What to produce: Copy the rows verbatim, starting at the line that contains "Open the page view icon" and stopping after the line that contains "(x=358, y=239)".

The data:
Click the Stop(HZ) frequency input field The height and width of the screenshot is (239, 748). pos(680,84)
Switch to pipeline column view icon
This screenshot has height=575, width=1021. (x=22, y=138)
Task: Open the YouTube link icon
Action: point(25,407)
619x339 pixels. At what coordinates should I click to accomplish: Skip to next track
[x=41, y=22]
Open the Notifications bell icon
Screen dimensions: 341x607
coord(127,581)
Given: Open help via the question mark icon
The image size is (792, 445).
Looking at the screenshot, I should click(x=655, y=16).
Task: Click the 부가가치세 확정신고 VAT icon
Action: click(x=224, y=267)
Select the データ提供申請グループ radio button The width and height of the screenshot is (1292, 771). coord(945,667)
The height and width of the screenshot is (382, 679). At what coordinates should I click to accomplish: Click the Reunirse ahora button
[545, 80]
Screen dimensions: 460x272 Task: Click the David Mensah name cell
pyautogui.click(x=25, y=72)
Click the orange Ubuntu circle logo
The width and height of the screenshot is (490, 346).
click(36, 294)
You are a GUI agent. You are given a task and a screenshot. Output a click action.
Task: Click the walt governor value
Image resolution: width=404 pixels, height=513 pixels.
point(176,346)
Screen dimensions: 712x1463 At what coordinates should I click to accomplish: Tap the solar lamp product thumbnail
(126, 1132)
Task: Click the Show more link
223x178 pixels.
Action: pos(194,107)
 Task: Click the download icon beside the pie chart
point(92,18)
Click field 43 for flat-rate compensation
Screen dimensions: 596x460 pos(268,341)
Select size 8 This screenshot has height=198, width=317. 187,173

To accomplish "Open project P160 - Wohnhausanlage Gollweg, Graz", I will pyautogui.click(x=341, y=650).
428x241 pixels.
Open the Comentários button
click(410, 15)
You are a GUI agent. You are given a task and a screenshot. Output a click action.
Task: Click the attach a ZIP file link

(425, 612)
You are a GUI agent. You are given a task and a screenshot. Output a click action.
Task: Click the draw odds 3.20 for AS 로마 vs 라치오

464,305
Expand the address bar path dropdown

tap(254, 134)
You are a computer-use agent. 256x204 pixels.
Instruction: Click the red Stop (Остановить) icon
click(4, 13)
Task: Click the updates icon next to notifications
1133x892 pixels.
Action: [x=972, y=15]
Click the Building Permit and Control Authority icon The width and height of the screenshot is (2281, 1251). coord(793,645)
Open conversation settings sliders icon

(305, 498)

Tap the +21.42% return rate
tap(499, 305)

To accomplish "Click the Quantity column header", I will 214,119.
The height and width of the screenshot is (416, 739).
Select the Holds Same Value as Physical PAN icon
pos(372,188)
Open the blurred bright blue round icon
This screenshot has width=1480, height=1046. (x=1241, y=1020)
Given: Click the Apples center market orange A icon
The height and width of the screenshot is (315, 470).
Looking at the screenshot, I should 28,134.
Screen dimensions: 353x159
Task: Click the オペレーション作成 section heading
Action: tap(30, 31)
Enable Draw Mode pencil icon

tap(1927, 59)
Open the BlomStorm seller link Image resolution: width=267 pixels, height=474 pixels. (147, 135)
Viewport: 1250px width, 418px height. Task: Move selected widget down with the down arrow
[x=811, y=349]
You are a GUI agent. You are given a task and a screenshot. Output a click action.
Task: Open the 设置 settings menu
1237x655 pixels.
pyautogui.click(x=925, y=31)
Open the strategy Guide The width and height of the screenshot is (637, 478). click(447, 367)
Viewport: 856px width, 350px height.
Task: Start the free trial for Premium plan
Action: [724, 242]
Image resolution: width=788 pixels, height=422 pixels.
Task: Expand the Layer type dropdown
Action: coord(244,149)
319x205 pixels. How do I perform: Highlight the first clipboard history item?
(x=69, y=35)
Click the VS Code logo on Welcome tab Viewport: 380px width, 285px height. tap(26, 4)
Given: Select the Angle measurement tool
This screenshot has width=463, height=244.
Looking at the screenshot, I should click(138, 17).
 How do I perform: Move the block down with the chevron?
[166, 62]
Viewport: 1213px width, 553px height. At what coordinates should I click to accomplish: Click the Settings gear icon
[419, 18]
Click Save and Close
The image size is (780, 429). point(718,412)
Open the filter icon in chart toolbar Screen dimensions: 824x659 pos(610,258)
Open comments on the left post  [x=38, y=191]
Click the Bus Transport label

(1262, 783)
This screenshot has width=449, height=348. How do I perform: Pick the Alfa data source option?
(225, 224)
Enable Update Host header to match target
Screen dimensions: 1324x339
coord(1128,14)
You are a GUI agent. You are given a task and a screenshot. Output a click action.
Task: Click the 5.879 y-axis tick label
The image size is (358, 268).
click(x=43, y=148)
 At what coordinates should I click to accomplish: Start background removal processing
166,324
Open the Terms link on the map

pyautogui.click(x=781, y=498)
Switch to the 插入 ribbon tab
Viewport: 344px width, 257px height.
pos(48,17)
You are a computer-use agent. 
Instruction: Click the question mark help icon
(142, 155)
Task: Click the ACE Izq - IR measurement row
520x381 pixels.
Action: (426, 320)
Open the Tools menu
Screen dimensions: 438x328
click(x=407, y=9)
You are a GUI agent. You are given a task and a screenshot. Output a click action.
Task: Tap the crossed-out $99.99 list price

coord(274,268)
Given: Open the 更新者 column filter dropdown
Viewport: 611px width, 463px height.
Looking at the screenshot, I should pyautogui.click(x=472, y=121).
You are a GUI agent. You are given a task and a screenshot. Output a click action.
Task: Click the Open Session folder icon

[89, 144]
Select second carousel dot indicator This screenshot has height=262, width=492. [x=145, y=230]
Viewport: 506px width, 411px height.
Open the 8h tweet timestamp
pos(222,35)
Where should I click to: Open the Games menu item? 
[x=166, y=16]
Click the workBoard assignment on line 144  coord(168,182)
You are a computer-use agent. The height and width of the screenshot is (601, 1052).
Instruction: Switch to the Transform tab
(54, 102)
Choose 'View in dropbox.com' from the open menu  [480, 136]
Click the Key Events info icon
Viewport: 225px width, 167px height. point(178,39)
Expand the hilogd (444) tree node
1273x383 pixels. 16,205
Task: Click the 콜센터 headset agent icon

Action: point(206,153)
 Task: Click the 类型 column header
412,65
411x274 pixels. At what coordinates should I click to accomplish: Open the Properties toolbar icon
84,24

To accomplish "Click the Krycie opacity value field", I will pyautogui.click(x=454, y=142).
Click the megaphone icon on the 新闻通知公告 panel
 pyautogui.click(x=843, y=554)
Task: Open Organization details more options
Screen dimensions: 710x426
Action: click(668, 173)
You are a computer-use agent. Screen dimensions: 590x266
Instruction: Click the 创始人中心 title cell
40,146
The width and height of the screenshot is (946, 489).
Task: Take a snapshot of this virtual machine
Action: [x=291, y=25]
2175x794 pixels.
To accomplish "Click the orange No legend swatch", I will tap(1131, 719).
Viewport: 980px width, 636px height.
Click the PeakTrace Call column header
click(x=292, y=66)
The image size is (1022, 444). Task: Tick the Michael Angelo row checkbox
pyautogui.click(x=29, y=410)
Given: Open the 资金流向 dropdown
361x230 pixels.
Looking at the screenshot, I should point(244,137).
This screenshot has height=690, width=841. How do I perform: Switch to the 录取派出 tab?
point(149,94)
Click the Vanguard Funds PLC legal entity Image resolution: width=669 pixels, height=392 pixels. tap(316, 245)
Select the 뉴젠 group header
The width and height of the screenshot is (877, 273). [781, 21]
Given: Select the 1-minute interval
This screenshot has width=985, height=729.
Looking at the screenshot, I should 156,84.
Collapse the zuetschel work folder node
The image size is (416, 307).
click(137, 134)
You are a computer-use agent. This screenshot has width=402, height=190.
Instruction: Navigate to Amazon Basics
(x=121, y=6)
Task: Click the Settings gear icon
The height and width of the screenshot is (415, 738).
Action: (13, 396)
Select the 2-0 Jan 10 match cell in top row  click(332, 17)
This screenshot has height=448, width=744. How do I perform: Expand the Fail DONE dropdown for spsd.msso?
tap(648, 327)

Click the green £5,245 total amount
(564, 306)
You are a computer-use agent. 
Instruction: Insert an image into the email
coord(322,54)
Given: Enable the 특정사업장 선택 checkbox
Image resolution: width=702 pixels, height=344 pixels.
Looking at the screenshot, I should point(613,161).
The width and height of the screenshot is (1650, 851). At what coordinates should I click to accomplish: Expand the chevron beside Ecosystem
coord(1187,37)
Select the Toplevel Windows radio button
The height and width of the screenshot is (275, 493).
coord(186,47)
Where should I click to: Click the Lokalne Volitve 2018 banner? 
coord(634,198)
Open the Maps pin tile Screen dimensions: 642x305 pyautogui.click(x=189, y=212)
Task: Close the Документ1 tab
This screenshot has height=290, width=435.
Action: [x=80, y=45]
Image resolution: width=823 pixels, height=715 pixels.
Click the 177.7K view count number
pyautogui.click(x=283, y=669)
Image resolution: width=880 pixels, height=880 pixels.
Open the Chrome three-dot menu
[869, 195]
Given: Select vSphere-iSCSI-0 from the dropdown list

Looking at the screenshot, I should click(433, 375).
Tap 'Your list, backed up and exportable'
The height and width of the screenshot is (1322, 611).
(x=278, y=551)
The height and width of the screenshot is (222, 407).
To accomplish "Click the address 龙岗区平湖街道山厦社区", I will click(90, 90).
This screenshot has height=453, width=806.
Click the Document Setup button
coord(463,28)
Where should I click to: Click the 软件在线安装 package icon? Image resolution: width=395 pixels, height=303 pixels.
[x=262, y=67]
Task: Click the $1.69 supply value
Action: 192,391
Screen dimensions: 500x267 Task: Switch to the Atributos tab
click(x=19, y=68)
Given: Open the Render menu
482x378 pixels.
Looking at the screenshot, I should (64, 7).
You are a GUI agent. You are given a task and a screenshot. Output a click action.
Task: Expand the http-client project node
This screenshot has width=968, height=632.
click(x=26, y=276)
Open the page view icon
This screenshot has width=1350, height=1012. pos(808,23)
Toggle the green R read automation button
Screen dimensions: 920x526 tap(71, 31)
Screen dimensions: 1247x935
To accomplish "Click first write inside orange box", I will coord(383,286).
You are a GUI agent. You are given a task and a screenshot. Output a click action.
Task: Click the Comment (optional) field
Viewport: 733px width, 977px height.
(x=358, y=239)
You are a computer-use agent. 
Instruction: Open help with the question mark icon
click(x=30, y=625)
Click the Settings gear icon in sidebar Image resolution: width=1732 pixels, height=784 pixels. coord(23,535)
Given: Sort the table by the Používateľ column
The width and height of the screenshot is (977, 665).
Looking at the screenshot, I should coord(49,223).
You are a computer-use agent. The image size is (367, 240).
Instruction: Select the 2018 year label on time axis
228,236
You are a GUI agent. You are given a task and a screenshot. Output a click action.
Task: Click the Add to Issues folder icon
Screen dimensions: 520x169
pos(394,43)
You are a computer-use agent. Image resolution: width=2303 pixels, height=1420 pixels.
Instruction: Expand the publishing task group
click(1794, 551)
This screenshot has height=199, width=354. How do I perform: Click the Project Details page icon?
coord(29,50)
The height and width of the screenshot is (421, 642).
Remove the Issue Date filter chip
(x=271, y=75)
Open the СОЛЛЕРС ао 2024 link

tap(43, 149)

Exercise output:
Open the page view icon
This screenshot has width=1350, height=1012. pos(808,23)
Toggle the green R read automation button
Screen dimensions: 920x526 tap(71, 31)
Screen dimensions: 1247x935
To accomplish "Click first write inside orange box", I will coord(383,286).
You are a GUI agent. You are given a task and a screenshot. Output a click action.
Task: Click the Comment (optional) field
Viewport: 733px width, 977px height.
(x=358, y=239)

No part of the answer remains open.